M.S. are you arguing against government intervention?
If you spend on something like infrastructure, you make a world where it becomes easier for the private sector to do things. The theory is that this creates more private sector jobs, not just the jobs that were needed to fix the infrastructure. A one-time government expenditure leads to a permanent (other than maintenance) improvement.
Education and health care aren't going to be like that. If the government starts pouring additional large sums of money into health care, then politically, they're pretty much going to have to keep doing it. Ditto with education.
One could even argue that, given how much we are paying compared to how much we are getting, both education and health care are currently in a bubble. Pouring more money into them is not the answer; making them more efficient is.
I believe that investment in education is more like an investment in infrastructure than you write. As the old adage says, if you give a man a fish, he'll eat for a day. Teach him to fish, and he'll eat the rest of his life.
Citizens without skills won't be able to find skilled labor, which is precisely where our economy is heading. That means more out of work and consuming welfare benefits. A higher education standard improves the lives of everyone, but the cost of education is ludicrously high in the States. You may have a point about an education bubble, but until it pops (if ever) how can people pay for tuition that rises each year without government grants and loans?
But if you teach a man to fish, you might be responsible for a decline in the income of fish restauranteurs....
NathanWH:
I agree that an educated workforce (and citizenry!) is a necessity. Education is an investment. But it's not the kind of investment that you turn on at the bottom of an economic cycle in order to stimulate the economy, and then pull back as things improve. You don't want to turn it back off.
But that makes it a bad idea in a world where government debt is also a big deal (see Greece for details). Adding big *permanent* things to government is probably not what we ought to be doing right now.
But education really is a problem - the state of education in the US is appalling. But throwing more money at it isn't the solution. Less bureaucracy, less micro-management of teachers, more flexibility and less rigidity... this is (probably) what is needed. More efficiency, not more money. (Yes, some schools really are starved for money. Many more schools are starved for money *that is not being wasted on a bloated administrative layer*.)
Nathan - I agree with the overall premise (education being more like infrastructure) but with the caveat that *most* education investment is like infrastructure investment. Unfortunately, the Higher Education Bubble has grown large, in part, because of the mismatch between people's desired expertise and the expertise needed in the economy.

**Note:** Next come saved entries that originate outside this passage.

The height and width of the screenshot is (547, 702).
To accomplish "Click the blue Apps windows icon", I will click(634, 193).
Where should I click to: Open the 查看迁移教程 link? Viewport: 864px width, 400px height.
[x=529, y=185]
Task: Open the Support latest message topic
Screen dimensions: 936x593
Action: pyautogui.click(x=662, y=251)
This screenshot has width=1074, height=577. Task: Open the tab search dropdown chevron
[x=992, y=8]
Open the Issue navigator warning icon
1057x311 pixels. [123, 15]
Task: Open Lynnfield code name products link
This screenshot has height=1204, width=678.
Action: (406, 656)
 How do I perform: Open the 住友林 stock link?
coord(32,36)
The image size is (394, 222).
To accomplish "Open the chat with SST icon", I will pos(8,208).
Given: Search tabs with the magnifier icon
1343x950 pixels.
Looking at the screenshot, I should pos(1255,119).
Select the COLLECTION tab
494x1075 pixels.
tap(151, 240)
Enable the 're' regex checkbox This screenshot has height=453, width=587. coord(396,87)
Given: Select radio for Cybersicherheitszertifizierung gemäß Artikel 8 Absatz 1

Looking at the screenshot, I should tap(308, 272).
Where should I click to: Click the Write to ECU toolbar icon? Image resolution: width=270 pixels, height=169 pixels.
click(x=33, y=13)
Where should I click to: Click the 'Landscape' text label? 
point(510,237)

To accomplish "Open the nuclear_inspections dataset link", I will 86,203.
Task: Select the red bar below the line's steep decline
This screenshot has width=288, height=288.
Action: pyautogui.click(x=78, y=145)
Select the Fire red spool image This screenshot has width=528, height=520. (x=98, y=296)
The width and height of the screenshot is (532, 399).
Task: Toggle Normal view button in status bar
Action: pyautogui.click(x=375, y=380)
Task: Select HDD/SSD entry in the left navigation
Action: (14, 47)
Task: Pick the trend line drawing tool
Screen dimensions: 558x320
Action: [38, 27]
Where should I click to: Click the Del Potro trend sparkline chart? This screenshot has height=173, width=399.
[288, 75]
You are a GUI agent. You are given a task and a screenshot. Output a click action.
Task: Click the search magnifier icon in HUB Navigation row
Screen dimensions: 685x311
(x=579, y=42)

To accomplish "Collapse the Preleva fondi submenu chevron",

MDBritt, you raise a fair point. Sometimes the government gives money to those studying...less useful subjects, such as puppetry. In the end I think the trouble of weeding out recipients such as these would cause more red tape than it would be worth. Not to mention the subjective answer to the question, "What skills does the economy need right now?" Are arts not worthwhile? Do we really need more business majors?
In the end, though there is some waste, I believe the benefits outweigh the costs sufficiently to continue government spending on education.
Joe - I can't tell if you're telling a joke or warning of the dilution of skilled wages. Curse the lack of tone in text.
If it's the former: ha!
If the latter: our economy is moving away from industry, as the article mentions. While it's true that the wages of those already possessing skills may decline as more of the workforce becomes educated and acquires the same skills, I posit that this is far preferable to countless unskilled laborers without any labor. Also, it's not as though those who already are educated are static; there is still a ladder to climb, still more skills to achieve, and more industries which haven't yet come into their own.
It could be that we're living in the final years before the emergence of a radical new industry, like the early '90s before spread of the internet. I'm hearing good things about nanotech, for instance.